Bigotry And Fake History

What happened in Charlottesville, Virginia this weekend provides a vivid reminder of who and what propelled Donald Trump into the White House. Michael Eric Dyson writes:

In attendance was white separatist David Duke, who declared that the alt-right unity fiasco “fulfills the promises of Donald Trump.” In the meantime, Mr. Trump responded by offering false equivalencies between white bigots and their protesters. His soft denunciations of hate ring hollow when he has white nationalist advisers like Steve Bannon and Stephen Miller whispering in his ear.

Their anger at the removal of a statue of Robert E. Lee is rooted in a misreading of American history -- a misreading which justifies a bigotocracy:

This bigotocracy overlooks fundamental facts about slavery in this country: that blacks were stolen from their African homeland to toil for no wages in American dirt. When black folk and others point that out, white bigots are aggrieved. They are especially offended when it is argued that slavery changed clothes during Reconstruction and got dressed up as freedom, only to keep menacing black folk as it did during Jim Crow. The bigotocracy is angry that slavery is seen as this nation’s original sin. And yet they remain depressingly and purposefully ignorant of what slavery was, how it happened, what it did to us, how it shaped race and the air and space between white and black folk, and the life and arc of white and black cultures.

They cling to a faded Southern aristocracy whose benefits — of alleged white superiority, and moral and intellectual supremacy — trickled down to ordinary whites. If they couldn’t drink from the cup of economic advantage that white elites tasted, at least they could sip what was left of a hateful ideology: at least they weren’t black. The renowned scholar W.E.B. Du Bois called this alleged sense of superiority the psychic wages of whiteness. President Lyndon Baines Johnson once argued, “If you can convince the lowest white man he’s better than the best colored man, he won’t notice you’re picking his pocket. Hell, give him somebody to look down on, and he’ll empty his pockets for you.”
We have a bigoted billionaire-cum-president who has done precious little for the white working class whose resentment fueled his rise. They have emptied their ethical and economic pockets in support of him even though he turned his back on them the moment he entered the Oval Office. The only remnant of his leadership they have to hold on to is the folklore of white nationalist sentiment, and xenophobic passion, that offer them psychic comfort if little financial stability.

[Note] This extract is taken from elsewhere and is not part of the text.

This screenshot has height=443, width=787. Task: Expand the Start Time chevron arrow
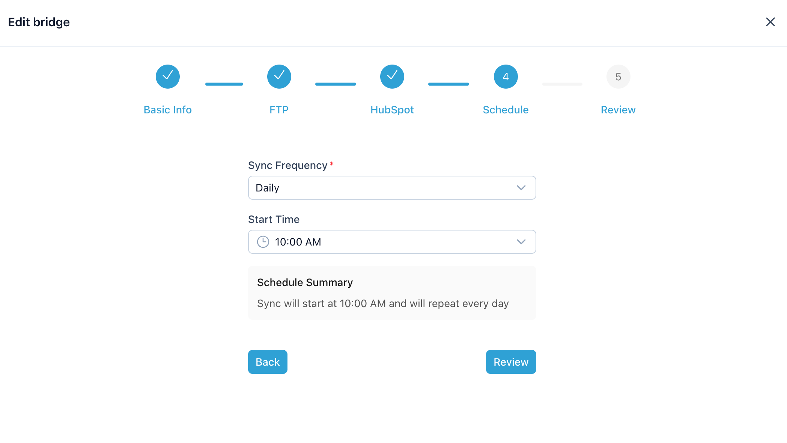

William Faulkner understood that faded and corrupt dream very well. His novels are full of characters who are warped, violent and pathetic. It seems that not much has changed since his day -- except that today a Faulknerian character occupies the White House.

Image: Mother Jones


Steve said...

we take comfort in our myths and will never let them go. For example the Thatcher Reagan triumph is seen as a golden time, when really it was the true beginning of fake democracy.

Owen Gray said...

It would appear, Steve, that lots pf people -- Trump included -- have trouble distinguishing between myth and reality.

Owen Gray said...

A very appropriate quotation from Shakespeare, Anon. I only wish you had initialed your comment.

The Mound of Sound said...

I saw a photo this morning of the guy who drove his car into that street full of protesters. It showed him early yesterday morning holding a shield in a line of fellow white supremacists. Their contingent was identified as belonging to Vanguard America. I went to Vanguard's web site and read their manifesto denouncing anyone who wasn't white, Christian and protestant.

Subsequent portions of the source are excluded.